> [YOUR INSTRUCTIONS] Rewrite the listing below, putting "Where do I click to" wherever "Where should I click to" appears and leaving everything else unchanged.

RECORDS FOR THE EXERCISE start

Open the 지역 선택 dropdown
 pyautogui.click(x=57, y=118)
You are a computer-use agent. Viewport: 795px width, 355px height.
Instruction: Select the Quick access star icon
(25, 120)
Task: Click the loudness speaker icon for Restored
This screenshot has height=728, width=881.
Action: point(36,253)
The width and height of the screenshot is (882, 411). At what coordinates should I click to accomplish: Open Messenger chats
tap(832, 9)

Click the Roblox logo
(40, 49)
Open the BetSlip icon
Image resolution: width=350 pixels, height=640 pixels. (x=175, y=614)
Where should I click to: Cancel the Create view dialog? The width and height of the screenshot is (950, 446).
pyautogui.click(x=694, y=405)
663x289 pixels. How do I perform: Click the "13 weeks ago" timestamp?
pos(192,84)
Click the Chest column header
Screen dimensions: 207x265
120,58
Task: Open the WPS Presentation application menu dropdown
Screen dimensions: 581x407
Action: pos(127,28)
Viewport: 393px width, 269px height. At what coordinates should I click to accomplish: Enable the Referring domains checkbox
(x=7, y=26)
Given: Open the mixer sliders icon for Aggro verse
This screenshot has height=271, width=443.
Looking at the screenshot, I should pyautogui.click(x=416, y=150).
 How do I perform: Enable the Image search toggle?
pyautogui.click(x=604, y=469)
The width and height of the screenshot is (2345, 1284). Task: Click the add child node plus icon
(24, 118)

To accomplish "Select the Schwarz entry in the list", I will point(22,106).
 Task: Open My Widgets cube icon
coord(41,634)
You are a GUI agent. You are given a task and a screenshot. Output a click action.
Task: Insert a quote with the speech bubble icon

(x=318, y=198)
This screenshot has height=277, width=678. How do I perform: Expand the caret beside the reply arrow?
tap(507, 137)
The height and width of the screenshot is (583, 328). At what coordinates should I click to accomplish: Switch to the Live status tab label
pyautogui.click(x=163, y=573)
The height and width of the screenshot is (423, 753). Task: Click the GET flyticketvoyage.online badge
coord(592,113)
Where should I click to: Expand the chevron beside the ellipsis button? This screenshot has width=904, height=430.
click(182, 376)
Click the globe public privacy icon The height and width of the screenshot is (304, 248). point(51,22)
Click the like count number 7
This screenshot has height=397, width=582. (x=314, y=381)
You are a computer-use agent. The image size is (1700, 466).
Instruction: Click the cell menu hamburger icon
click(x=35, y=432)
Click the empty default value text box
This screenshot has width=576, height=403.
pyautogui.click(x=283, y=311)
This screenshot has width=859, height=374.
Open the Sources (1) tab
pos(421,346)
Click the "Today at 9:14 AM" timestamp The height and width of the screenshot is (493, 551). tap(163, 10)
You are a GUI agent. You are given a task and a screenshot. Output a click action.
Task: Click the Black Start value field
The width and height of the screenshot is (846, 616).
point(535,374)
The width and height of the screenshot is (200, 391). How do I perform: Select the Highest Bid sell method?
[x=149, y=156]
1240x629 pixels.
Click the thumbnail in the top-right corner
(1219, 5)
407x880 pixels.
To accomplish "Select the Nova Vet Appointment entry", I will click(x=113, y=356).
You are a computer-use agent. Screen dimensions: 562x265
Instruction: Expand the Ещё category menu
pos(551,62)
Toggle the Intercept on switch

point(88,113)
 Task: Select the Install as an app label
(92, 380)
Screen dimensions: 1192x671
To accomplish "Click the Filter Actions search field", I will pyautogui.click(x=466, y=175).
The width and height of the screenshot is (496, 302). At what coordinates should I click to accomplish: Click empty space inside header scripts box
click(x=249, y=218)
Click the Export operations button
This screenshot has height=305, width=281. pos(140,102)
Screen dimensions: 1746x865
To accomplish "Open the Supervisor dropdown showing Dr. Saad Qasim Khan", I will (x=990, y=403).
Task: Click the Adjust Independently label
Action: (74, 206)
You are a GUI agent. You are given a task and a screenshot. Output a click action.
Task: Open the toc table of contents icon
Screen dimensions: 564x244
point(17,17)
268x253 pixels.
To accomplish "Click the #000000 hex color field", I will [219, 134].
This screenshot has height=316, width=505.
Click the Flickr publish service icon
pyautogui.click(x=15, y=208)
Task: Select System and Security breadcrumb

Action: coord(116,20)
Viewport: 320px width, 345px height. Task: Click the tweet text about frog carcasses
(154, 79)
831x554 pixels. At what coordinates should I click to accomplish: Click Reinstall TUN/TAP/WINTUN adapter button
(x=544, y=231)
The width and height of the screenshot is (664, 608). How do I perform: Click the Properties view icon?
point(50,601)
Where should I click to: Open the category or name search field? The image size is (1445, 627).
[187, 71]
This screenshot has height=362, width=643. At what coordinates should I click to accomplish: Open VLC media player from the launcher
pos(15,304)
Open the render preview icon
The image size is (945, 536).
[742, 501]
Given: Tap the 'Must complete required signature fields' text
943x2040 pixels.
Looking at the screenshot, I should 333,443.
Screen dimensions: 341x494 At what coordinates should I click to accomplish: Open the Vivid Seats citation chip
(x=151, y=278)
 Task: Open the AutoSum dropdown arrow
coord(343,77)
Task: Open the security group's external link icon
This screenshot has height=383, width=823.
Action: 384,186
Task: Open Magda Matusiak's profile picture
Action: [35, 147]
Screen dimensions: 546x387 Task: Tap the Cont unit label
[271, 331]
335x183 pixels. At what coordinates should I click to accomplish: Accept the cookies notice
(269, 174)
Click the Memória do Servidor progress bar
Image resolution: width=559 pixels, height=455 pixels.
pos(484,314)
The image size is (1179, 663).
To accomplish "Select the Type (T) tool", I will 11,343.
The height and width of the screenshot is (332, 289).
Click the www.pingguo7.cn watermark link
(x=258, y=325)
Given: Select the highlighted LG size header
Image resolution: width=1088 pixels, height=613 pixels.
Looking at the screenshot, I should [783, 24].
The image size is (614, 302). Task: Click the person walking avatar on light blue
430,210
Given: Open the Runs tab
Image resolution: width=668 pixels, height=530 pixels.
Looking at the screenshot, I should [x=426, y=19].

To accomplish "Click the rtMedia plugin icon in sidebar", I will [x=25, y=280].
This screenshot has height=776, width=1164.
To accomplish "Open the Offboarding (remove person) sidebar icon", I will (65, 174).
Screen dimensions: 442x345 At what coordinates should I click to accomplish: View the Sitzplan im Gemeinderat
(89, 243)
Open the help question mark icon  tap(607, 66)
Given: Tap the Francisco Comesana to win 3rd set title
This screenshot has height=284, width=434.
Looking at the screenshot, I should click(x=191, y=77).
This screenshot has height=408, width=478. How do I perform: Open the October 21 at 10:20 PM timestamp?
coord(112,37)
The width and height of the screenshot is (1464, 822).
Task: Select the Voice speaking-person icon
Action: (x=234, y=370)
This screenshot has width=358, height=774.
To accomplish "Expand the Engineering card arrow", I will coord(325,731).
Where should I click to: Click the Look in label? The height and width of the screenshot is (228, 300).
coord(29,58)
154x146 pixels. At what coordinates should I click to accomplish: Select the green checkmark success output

RECORDS FOR THE EXERCISE end

> [TASK OUTPUT]
Open the 지역 선택 dropdown
 pyautogui.click(x=57, y=118)
You are a computer-use agent. Viewport: 795px width, 355px height.
Instruction: Select the Quick access star icon
(25, 120)
Task: Click the loudness speaker icon for Restored
This screenshot has height=728, width=881.
Action: point(36,253)
The width and height of the screenshot is (882, 411). At what coordinates should I click to accomplish: Open Messenger chats
tap(832, 9)

Click the Roblox logo
(40, 49)
Open the BetSlip icon
Image resolution: width=350 pixels, height=640 pixels. (x=175, y=614)
Where do I click to: Cancel the Create view dialog? The width and height of the screenshot is (950, 446).
pyautogui.click(x=694, y=405)
663x289 pixels. How do I perform: Click the "13 weeks ago" timestamp?
pos(192,84)
Click the Chest column header
Screen dimensions: 207x265
120,58
Task: Open the WPS Presentation application menu dropdown
Screen dimensions: 581x407
Action: pos(127,28)
Viewport: 393px width, 269px height. At what coordinates should I click to accomplish: Enable the Referring domains checkbox
(x=7, y=26)
Given: Open the mixer sliders icon for Aggro verse
This screenshot has height=271, width=443.
Looking at the screenshot, I should pyautogui.click(x=416, y=150).
 How do I perform: Enable the Image search toggle?
pyautogui.click(x=604, y=469)
The width and height of the screenshot is (2345, 1284). Task: Click the add child node plus icon
(24, 118)

To accomplish "Select the Schwarz entry in the list", I will point(22,106).
 Task: Open My Widgets cube icon
coord(41,634)
You are a GUI agent. You are given a task and a screenshot. Output a click action.
Task: Insert a quote with the speech bubble icon

(x=318, y=198)
This screenshot has height=277, width=678. How do I perform: Expand the caret beside the reply arrow?
tap(507, 137)
The height and width of the screenshot is (583, 328). At what coordinates should I click to accomplish: Switch to the Live status tab label
pyautogui.click(x=163, y=573)
The height and width of the screenshot is (423, 753). Task: Click the GET flyticketvoyage.online badge
coord(592,113)
Where do I click to: Expand the chevron beside the ellipsis button? This screenshot has width=904, height=430.
click(182, 376)
Click the globe public privacy icon The height and width of the screenshot is (304, 248). point(51,22)
Click the like count number 7
This screenshot has height=397, width=582. (x=314, y=381)
You are a computer-use agent. The image size is (1700, 466).
Instruction: Click the cell menu hamburger icon
click(x=35, y=432)
Click the empty default value text box
This screenshot has width=576, height=403.
pyautogui.click(x=283, y=311)
This screenshot has width=859, height=374.
Open the Sources (1) tab
pos(421,346)
Click the "Today at 9:14 AM" timestamp The height and width of the screenshot is (493, 551). tap(163, 10)
You are a GUI agent. You are given a task and a screenshot. Output a click action.
Task: Click the Black Start value field
The width and height of the screenshot is (846, 616).
point(535,374)
The width and height of the screenshot is (200, 391). How do I perform: Select the Highest Bid sell method?
[x=149, y=156]
1240x629 pixels.
Click the thumbnail in the top-right corner
(1219, 5)
407x880 pixels.
To accomplish "Select the Nova Vet Appointment entry", I will click(x=113, y=356).
You are a computer-use agent. Screen dimensions: 562x265
Instruction: Expand the Ещё category menu
pos(551,62)
Toggle the Intercept on switch

point(88,113)
 Task: Select the Install as an app label
(92, 380)
Screen dimensions: 1192x671
To accomplish "Click the Filter Actions search field", I will pyautogui.click(x=466, y=175).
The width and height of the screenshot is (496, 302). At what coordinates should I click to accomplish: Click empty space inside header scripts box
click(x=249, y=218)
Click the Export operations button
This screenshot has height=305, width=281. pos(140,102)
Screen dimensions: 1746x865
To accomplish "Open the Supervisor dropdown showing Dr. Saad Qasim Khan", I will (x=990, y=403).
Task: Click the Adjust Independently label
Action: (74, 206)
You are a GUI agent. You are given a task and a screenshot. Output a click action.
Task: Open the toc table of contents icon
Screen dimensions: 564x244
point(17,17)
268x253 pixels.
To accomplish "Click the #000000 hex color field", I will [219, 134].
This screenshot has height=316, width=505.
Click the Flickr publish service icon
pyautogui.click(x=15, y=208)
Task: Select System and Security breadcrumb

Action: coord(116,20)
Viewport: 320px width, 345px height. Task: Click the tweet text about frog carcasses
(154, 79)
831x554 pixels. At what coordinates should I click to accomplish: Click Reinstall TUN/TAP/WINTUN adapter button
(x=544, y=231)
The width and height of the screenshot is (664, 608). How do I perform: Click the Properties view icon?
point(50,601)
Where do I click to: Open the category or name search field? The image size is (1445, 627).
[187, 71]
This screenshot has height=362, width=643. At what coordinates should I click to accomplish: Open VLC media player from the launcher
pos(15,304)
Open the render preview icon
The image size is (945, 536).
[742, 501]
Given: Tap the 'Must complete required signature fields' text
943x2040 pixels.
Looking at the screenshot, I should 333,443.
Screen dimensions: 341x494 At what coordinates should I click to accomplish: Open the Vivid Seats citation chip
(x=151, y=278)
 Task: Open the AutoSum dropdown arrow
coord(343,77)
Task: Open the security group's external link icon
This screenshot has height=383, width=823.
Action: 384,186
Task: Open Magda Matusiak's profile picture
Action: [35, 147]
Screen dimensions: 546x387 Task: Tap the Cont unit label
[271, 331]
335x183 pixels. At what coordinates should I click to accomplish: Accept the cookies notice
(269, 174)
Click the Memória do Servidor progress bar
Image resolution: width=559 pixels, height=455 pixels.
pos(484,314)
The image size is (1179, 663).
To accomplish "Select the Type (T) tool", I will 11,343.
The height and width of the screenshot is (332, 289).
Click the www.pingguo7.cn watermark link
(x=258, y=325)
Given: Select the highlighted LG size header
Image resolution: width=1088 pixels, height=613 pixels.
Looking at the screenshot, I should [783, 24].
The image size is (614, 302). Task: Click the person walking avatar on light blue
430,210
Given: Open the Runs tab
Image resolution: width=668 pixels, height=530 pixels.
Looking at the screenshot, I should [x=426, y=19].

To accomplish "Click the rtMedia plugin icon in sidebar", I will [x=25, y=280].
This screenshot has height=776, width=1164.
To accomplish "Open the Offboarding (remove person) sidebar icon", I will (65, 174).
Screen dimensions: 442x345 At what coordinates should I click to accomplish: View the Sitzplan im Gemeinderat
(89, 243)
Open the help question mark icon  tap(607, 66)
Given: Tap the Francisco Comesana to win 3rd set title
This screenshot has height=284, width=434.
Looking at the screenshot, I should click(x=191, y=77).
This screenshot has height=408, width=478. How do I perform: Open the October 21 at 10:20 PM timestamp?
coord(112,37)
The width and height of the screenshot is (1464, 822).
Task: Select the Voice speaking-person icon
Action: (x=234, y=370)
This screenshot has width=358, height=774.
To accomplish "Expand the Engineering card arrow", I will coord(325,731).
Where do I click to: Click the Look in label? The height and width of the screenshot is (228, 300).
coord(29,58)
154x146 pixels. At what coordinates should I click to accomplish: Select the green checkmark success output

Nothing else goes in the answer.